Dès le début. Don Bosco prend le verre qui était devant lui, le lève puis, souriant, boit à la santé de la famille qui le recevait si gentiment.
Mme Beaulieu en fut mal impressionnée. « Un vrai saint, se dit-elle, ne boirait pas ainsi du bon vin ! »
Le repas continue… Don Bosco y montre un visage gai, causant aimablement avec ses voisins, parlant de ses œuvres, de ses projets et surtout de ses enfants. Tout en parlant il mangeait comme tout le monde. Arrivé au dessert on lui présenta un superbe gâteau. « Que va-t-il faire ? » se demanda Mme Beaulieu. Il en prit une bonne part, tout simplement…

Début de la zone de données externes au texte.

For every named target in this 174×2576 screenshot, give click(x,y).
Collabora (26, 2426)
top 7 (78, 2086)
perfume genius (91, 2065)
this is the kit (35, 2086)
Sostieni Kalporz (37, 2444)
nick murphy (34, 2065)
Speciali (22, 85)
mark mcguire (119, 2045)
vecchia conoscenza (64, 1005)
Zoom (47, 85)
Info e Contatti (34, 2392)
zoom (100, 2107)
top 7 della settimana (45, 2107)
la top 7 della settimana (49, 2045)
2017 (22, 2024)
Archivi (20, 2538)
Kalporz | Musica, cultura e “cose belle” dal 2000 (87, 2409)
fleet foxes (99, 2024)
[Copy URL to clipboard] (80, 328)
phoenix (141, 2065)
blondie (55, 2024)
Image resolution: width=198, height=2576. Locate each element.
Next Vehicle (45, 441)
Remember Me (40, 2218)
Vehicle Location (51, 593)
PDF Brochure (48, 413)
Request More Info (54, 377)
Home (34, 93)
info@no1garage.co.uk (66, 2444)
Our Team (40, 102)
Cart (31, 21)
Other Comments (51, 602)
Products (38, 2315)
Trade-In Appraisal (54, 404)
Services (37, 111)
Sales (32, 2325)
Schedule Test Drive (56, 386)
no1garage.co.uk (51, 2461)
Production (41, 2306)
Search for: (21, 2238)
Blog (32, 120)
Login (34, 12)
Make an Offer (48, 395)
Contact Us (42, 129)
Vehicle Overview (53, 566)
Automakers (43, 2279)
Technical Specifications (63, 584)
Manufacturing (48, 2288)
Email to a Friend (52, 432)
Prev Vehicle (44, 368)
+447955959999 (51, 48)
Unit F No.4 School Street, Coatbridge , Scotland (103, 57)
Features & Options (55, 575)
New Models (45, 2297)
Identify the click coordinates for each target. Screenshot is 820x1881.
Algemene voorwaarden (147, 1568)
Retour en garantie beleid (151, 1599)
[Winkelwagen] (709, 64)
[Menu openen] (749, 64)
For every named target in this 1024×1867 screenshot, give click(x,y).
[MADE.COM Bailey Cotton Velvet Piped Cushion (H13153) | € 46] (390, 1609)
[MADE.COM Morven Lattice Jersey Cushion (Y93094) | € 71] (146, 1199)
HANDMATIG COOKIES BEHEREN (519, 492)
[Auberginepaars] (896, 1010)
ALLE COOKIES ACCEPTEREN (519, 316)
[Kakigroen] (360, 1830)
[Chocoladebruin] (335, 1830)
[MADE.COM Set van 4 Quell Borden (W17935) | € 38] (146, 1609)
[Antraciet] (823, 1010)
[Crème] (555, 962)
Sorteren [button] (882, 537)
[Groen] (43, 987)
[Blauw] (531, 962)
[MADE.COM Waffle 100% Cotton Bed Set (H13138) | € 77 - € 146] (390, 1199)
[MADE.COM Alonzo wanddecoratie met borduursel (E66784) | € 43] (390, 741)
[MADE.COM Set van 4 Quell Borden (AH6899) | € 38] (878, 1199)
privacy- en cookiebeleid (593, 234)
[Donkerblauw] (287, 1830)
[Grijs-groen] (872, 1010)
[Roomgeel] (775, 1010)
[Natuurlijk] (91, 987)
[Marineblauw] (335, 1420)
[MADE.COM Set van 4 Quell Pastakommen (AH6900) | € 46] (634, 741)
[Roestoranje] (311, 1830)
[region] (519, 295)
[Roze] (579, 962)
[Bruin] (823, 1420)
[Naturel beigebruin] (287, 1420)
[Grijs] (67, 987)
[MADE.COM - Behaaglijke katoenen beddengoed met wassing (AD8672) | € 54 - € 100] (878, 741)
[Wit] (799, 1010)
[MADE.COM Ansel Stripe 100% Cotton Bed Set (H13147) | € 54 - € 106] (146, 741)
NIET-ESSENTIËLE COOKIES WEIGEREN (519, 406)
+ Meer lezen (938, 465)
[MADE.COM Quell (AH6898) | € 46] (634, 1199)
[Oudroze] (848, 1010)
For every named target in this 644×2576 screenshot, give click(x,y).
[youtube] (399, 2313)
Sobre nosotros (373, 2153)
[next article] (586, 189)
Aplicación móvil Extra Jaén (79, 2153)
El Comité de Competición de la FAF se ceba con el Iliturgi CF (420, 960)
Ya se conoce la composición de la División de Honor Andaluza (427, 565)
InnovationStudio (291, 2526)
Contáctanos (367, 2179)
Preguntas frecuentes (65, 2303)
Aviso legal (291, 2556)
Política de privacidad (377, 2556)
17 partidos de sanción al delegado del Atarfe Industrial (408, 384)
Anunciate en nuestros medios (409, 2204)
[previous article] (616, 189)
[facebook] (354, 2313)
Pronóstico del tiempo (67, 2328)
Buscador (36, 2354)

Cette fois notre dame fut au bord du scandale. « Un vrai saint, pensa-t-elle, ne mange pas de gâteau comme cela ! Il se mortifie. Non, vraiment, ce Don Bosco n’est pas ce que mon amie m’avait dit ! » Sur ce on se leva de table après une courte prière.
Mme Beaulieu en profita pour approcher Don Bosco et le saluer. Elle le fit en grande dame qu’elle était, avec beaucoup de compliments. Quand elle eut terminé, le saint lui glissa à l’oreille avec un fin sourire : « Madame, saint Paul a dit : « Quand vous mangez ou quand vous buvez, faites tout au nom du Seigneur et pour sa gloire ! »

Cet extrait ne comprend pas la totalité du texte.